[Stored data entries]
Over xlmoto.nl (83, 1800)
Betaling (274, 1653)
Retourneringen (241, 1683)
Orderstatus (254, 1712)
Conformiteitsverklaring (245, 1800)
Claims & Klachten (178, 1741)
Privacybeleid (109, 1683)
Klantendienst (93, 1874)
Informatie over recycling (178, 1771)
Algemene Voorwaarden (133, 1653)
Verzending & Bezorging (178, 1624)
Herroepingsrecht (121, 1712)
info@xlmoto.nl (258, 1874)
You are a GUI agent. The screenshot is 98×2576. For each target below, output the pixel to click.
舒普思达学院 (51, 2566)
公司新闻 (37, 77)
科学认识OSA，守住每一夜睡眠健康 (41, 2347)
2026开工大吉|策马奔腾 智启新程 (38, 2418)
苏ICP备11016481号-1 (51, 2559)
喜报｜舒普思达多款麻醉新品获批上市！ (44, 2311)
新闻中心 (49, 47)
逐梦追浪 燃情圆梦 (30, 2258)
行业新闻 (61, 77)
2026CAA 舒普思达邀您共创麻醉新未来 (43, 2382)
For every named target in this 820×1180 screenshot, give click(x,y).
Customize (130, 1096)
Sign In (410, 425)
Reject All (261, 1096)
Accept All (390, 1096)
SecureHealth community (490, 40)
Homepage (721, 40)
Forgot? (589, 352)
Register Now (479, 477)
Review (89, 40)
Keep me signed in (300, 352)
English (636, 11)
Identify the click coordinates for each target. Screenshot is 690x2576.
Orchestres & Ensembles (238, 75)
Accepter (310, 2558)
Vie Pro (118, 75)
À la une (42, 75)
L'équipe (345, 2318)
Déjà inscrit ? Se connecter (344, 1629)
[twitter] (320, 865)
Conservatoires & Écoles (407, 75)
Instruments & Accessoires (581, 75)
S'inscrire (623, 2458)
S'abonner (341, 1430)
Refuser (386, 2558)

→ **PROBLEM TO SOLVE**:
Supply the number of lines above that contain the word "target", and nothing else.

→ **EXERCISE OUTPUT**:
3